#### [Énoncé A]
Dans le texte sur la colère des sénateurs, quel poste Patrick Kanner occupe-t-il au Sénat ?
#### [Énoncé B]
Prolongez le texte sur la colère des sénateurs en reprenant juste après sa dernière phrase.

#### [Texte fourni]
Ballon d’essai ou réel projet, le scénario fait bondir les sénateurs. « La Rem ose tout, c’est à ça qu’on la reconnaît », lâche sans ambages le président du groupe socialiste au Sénat, Patrick Kanner. « C’est une atteinte à l’ensemble des travailleurs français, sans qu’aucun effort ne soit demandé à ceux qui se sont enrichis pendant la crise », peste Patrick Kanner. Le sénateur du Nord s’agace d’autant plus que le sujet tombe au lendemain d’une « rouste électorale » pour la majorité présidentielle : « C’est non respectueux des résultats, un message a été envoyé hier y compris par l’abstention ».

« Malgré la crise, ils ne perdent pas de vue de mettre en place des réformes structurelles pour réduire la dépense publique. On passe du « quoiqu’il en coûte » à la facture qu’on nous présente », souffle le vice-président communiste de la commission des Finances. Éric Bocquet n’est en revanche pas très surpris, « ça fait quelques semaines qu’on prépare l’opinion sur le sujet ». Le sénateur communiste du Nord s’oppose forcément à un scénario qui mettrait de côté la question essentielle : « Quelle part de richesse est-on prêt à consacrer au financement des retraites qui reste un acquis de lutte sociale ? »

Entrées du jeu de données
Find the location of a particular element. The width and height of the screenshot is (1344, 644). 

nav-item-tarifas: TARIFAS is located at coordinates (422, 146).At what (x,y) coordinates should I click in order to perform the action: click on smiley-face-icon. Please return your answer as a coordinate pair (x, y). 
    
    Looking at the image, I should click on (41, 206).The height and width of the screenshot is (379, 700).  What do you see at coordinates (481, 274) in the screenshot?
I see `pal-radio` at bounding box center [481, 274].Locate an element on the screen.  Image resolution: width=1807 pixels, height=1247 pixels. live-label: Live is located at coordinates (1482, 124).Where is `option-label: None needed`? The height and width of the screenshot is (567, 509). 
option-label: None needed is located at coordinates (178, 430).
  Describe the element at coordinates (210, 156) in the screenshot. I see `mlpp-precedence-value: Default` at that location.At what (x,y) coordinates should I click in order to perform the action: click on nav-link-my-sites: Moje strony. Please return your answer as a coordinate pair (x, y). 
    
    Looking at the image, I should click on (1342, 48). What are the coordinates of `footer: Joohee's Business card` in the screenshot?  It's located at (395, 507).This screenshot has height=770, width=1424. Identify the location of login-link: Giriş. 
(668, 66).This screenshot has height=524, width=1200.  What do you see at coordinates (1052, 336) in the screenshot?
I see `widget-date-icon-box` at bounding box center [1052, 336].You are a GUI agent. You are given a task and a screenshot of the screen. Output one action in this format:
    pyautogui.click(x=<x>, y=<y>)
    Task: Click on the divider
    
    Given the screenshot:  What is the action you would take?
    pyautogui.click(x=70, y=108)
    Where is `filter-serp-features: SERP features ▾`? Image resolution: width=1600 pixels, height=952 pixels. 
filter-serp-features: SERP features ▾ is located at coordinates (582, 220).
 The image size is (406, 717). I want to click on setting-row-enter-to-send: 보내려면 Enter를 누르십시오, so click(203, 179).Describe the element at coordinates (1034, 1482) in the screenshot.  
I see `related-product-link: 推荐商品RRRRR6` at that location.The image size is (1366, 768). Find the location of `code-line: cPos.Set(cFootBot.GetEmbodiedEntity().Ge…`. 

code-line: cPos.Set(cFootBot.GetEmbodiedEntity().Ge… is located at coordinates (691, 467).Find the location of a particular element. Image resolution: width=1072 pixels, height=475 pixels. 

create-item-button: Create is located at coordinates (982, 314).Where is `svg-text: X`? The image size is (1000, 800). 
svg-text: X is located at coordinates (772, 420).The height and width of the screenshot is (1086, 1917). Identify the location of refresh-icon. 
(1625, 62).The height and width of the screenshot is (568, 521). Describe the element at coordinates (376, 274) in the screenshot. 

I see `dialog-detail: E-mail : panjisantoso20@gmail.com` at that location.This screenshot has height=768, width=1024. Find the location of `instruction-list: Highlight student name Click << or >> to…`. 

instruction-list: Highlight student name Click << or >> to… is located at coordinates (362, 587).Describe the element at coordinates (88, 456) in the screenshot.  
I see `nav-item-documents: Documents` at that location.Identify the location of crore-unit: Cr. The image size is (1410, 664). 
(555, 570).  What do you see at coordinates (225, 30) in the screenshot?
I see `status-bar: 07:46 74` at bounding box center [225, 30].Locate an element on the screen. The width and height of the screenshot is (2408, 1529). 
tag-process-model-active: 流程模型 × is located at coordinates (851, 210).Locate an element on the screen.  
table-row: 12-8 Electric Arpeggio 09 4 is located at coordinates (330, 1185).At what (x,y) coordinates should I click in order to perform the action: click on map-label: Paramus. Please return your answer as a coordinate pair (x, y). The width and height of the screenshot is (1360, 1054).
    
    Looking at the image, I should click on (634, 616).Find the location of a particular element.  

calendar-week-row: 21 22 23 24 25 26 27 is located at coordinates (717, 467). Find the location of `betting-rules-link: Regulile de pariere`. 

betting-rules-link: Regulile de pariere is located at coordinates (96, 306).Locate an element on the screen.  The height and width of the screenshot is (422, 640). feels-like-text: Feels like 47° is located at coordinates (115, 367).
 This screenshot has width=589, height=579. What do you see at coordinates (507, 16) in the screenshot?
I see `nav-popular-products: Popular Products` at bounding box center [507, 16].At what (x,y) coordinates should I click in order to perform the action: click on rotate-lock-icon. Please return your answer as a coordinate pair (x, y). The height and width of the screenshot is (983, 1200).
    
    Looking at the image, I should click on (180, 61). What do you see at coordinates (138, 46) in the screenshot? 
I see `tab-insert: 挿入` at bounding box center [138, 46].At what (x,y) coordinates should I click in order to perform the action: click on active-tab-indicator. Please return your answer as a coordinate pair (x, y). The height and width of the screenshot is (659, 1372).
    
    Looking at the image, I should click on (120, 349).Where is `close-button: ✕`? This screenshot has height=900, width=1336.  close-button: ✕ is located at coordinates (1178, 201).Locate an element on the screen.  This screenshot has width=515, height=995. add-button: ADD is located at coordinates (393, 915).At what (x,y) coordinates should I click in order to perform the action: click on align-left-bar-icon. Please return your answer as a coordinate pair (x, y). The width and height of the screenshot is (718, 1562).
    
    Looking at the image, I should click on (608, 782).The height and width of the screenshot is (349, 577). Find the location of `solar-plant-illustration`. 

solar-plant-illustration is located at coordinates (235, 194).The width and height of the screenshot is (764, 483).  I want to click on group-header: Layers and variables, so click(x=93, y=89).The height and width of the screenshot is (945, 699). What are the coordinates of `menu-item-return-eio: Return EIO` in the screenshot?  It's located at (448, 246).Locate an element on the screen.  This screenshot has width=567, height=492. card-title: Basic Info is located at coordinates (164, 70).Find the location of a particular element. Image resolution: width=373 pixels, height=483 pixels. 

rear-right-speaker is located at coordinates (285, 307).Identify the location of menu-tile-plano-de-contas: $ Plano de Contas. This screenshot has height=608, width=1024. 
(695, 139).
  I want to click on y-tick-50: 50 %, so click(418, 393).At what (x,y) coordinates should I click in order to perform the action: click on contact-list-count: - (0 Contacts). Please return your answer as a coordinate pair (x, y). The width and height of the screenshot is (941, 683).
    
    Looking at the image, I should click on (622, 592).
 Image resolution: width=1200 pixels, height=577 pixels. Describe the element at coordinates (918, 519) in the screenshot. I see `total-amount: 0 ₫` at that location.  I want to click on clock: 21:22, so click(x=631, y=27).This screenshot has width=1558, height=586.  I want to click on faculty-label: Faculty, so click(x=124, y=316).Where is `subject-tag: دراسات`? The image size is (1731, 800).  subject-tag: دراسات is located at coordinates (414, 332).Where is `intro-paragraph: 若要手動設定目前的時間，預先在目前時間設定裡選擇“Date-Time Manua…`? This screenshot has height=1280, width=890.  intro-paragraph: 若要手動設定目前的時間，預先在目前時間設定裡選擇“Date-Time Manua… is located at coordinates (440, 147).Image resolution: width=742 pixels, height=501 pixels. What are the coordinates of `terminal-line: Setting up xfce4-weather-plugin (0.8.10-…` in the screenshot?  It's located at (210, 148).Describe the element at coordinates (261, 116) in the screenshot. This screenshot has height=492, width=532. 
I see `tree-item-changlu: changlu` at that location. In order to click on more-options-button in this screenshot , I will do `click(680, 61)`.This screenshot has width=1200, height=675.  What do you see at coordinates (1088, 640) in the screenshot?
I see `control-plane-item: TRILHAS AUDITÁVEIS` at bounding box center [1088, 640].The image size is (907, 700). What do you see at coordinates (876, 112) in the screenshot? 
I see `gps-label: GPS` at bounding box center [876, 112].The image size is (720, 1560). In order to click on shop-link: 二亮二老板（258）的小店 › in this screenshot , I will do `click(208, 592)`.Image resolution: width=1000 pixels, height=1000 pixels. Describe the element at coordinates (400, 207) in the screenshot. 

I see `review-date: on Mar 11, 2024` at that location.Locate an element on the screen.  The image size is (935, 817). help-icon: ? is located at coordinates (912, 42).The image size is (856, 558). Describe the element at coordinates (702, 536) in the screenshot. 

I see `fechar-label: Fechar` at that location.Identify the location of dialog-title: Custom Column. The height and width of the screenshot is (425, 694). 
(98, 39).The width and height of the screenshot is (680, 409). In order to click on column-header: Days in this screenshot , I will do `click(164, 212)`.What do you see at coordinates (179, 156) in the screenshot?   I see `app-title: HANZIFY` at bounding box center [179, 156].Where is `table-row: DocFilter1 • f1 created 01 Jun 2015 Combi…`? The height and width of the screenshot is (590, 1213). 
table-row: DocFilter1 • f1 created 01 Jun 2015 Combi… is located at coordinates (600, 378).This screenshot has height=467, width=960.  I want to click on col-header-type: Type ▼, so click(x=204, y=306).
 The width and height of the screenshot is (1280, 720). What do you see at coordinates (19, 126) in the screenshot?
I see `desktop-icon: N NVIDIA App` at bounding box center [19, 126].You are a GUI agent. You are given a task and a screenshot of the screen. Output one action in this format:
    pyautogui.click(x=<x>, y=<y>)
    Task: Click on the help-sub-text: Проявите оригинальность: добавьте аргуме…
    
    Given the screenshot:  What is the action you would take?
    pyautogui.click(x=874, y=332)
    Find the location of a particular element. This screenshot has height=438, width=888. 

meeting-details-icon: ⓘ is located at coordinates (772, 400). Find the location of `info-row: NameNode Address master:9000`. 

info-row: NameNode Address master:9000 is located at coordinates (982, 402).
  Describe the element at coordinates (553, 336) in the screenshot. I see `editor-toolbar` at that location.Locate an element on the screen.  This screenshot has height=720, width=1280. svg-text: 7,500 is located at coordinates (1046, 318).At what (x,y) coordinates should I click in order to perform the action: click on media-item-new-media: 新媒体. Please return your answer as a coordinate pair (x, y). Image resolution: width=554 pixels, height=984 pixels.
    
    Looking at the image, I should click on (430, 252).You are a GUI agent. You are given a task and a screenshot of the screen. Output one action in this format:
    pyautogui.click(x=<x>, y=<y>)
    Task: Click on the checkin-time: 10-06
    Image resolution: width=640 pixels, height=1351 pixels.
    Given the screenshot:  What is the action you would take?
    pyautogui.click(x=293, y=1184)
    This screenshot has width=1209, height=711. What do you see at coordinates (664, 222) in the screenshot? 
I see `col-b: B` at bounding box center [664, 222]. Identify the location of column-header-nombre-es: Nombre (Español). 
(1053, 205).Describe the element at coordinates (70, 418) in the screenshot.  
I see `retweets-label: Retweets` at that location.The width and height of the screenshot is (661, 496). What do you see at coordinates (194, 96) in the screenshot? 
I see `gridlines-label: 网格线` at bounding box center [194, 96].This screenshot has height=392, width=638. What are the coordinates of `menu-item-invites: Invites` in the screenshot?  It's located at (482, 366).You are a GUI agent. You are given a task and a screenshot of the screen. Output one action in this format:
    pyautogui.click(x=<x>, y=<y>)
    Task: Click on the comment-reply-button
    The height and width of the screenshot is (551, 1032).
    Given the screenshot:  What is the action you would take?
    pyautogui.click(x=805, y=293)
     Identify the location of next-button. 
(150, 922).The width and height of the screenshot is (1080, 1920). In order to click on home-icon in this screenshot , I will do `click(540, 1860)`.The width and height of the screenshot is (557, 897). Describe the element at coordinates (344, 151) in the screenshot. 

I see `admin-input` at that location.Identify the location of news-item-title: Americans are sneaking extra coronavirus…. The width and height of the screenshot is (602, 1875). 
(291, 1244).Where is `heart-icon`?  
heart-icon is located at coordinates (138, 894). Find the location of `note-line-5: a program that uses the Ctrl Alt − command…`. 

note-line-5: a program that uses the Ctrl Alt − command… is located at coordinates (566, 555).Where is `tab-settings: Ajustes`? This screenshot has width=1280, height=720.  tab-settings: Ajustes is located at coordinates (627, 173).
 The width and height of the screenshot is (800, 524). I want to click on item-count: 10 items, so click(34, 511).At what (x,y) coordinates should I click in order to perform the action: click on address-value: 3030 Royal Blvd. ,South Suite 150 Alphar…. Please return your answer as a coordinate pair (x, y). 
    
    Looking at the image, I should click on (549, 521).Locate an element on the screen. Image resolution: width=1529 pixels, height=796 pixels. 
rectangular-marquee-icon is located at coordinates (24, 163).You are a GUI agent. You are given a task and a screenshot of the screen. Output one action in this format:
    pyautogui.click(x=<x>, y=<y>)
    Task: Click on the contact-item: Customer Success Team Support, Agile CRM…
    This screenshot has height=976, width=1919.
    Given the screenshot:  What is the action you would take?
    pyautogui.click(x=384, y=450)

#### [Réponse rédigée A]
Il est président du groupe socialiste au Sénat.

#### [Réponse rédigée B]
Réforme des retraites avant 2022 : un piège pour la droite

A droite, la question est plus délicate. Dans un entretien à Libération, le président de la commission des Finances de l’Assemblée nationale, Éric Woerth (LR), plaidait, lui aussi, pour augmenter rapidement l’âge de départ à la retraite « à 64 ans et plus tard à 65 ans ». Si cette interview date de début juin, le monsieur retraite de Nicolas Sarkozy assurait déjà qu’il soutiendrait un tel projet même s’il était porté par le gouvernement actuel.

Le rapporteur général de la commission des Finances du Sénat, Jean-François Husson (LR), s’étrangle lui, à l’idée d’un tel scénario. « C’est un dossier important qui nécessite un débat au meilleur niveau. Ces petits calculs d’arrière-boutique ne sont pas à la hauteur des débats dont les Français ont besoin », réagit-il. Pour autant, il partage le constat du ministre de l’Économie cité plus haut, avec certes des termes plus tranchants : « On a un Etat obèse, on a besoin d’avoir une dépense publique maîtrisée et plus efficace ».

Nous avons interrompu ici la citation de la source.